The IoTSF has an executive steering board comprised of technology organisations and security experts including BT, Vodafone, Imagination Technologies, Royal Holloway University of London, Copper Horse Solutions, Secure Thingz, NMI and PenTest Partners. John Haine, industry veteran and visiting professor at the University of Bristol, has been named as the inaugural chair.
“Improving the security of IoT is beneficial to consumers, suppliers and businesses,” said Ben Azvine, global head of security research and innovation at BT. “It will help to accelerate adoption of the technology and protect privacy and confidentiality of information. The IoTSF has an important role to play in achieving this, and BT is delighted to be driving its formation. We look forward to taking an active role in engaging with IoTSF members.”
Haydn Povey, CEO of Secure Thingz, added: “Security is critical to the success of the internet of things. There are significant issues already arising through the current lack of security, including attacks on appliances, lighting systems and bounce attacks onto PCs from compromised devices which needs to be addressed early by industry. We must also tackle the near certainty of future successful compromises. The IoTSF will assist in the development of best practices for the nascent IoT domain, pulling in experienced individuals from MNO, semiconductor, traditional infosec, automotive and other domains, to ensure we do not repeat the painful mistakes of the past”
To accompany the launch, the IoTSF announced three activities to initiate its work: IoT security, the big picture; self-certification for product developers; and an inaugural conference in December in London.
“Recent high profile cyber-attacks have reinforced the necessity for high levels of security so that the rapidly growing IoT market can flourish,” said Robin Duke-Woolley, CEO of market analyst firm Beecham Research. “This is a complex process to achieve, requiring high levels of interoperability between different domains often pursuing very dissimilar security goals. We see the IoTSF as an important new initiative to assist in bringing these together in a way that promotes rapid and secure IoT market development.”

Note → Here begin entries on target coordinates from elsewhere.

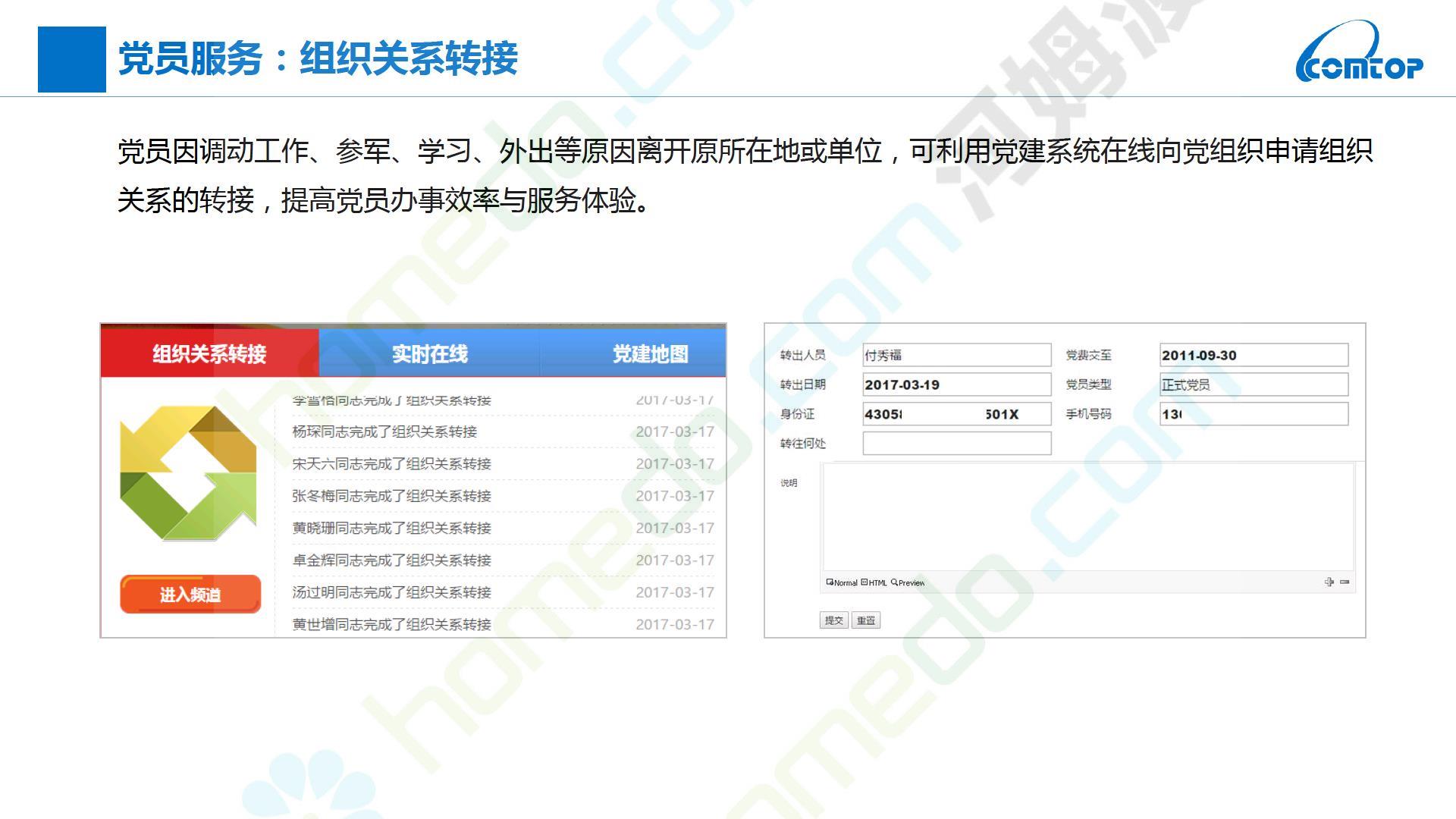Click the 转往何处 input field
Screen dimensions: 1456x819
coord(956,444)
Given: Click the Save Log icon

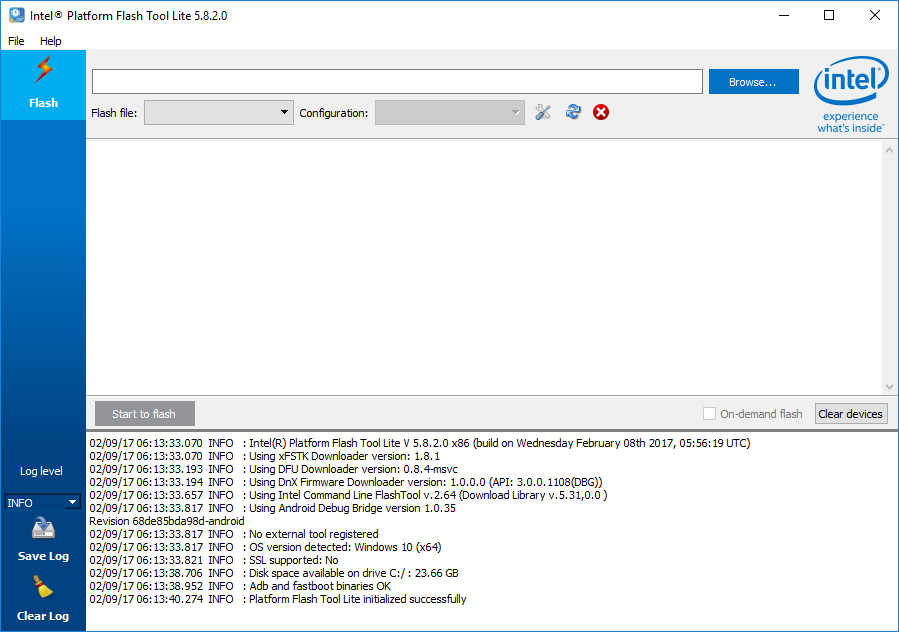Looking at the screenshot, I should pos(42,528).
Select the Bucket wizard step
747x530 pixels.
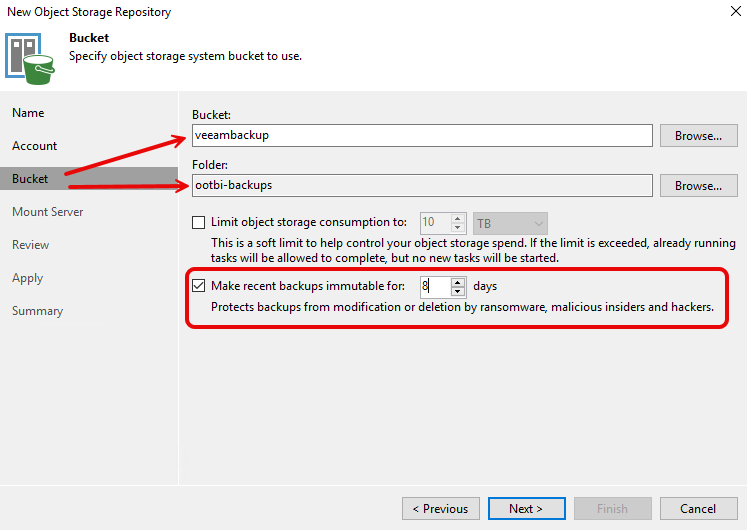30,179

Majid Bemanian, director of strategic marketing, networking and storage at Imagination Technologies, added: “Recent incidents make it clear that IoT devices must implement new security paradigms to address a range of new threats. Imagination is taking action today with new technologies for next-generation security and we are delighted to be part of the IoTSF, which we expect to be a significant vehicle for responding to the security concerns arising around IoT.”
The IoTSF is funded by a low-cost membership model and will supplement income through its own operations. It will also accept donations from benefactors who support its mission.